**** MATERIALS PROVIDED ****
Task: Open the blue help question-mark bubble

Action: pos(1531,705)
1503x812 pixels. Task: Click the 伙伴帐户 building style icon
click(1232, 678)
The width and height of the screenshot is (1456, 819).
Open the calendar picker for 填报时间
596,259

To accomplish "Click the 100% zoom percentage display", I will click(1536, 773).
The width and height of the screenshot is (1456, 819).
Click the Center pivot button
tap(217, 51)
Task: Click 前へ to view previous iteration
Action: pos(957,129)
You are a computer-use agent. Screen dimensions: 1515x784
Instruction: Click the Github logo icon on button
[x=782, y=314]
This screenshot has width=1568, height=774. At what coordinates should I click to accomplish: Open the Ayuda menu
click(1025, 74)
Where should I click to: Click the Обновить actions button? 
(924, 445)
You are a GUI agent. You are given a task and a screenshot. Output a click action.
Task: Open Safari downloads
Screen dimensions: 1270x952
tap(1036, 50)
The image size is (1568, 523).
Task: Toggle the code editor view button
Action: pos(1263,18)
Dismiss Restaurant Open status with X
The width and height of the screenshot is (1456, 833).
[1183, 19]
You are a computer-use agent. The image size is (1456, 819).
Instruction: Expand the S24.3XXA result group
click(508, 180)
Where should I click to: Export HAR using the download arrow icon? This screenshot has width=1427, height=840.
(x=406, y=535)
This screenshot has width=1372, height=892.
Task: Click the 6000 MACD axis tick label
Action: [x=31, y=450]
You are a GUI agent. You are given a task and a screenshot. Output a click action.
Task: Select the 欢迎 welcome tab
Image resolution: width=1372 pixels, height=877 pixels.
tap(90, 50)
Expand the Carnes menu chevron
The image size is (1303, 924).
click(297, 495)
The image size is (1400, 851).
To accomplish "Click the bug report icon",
****
[GOAL OF THE EXERCISE] Search each line of the data above for "computer", and copy the lines where it occurs.

[TASK OUTPUT]
You are a computer-use agent. Screen dimensions: 1515x784
You are a computer-use agent. The image size is (1456, 819).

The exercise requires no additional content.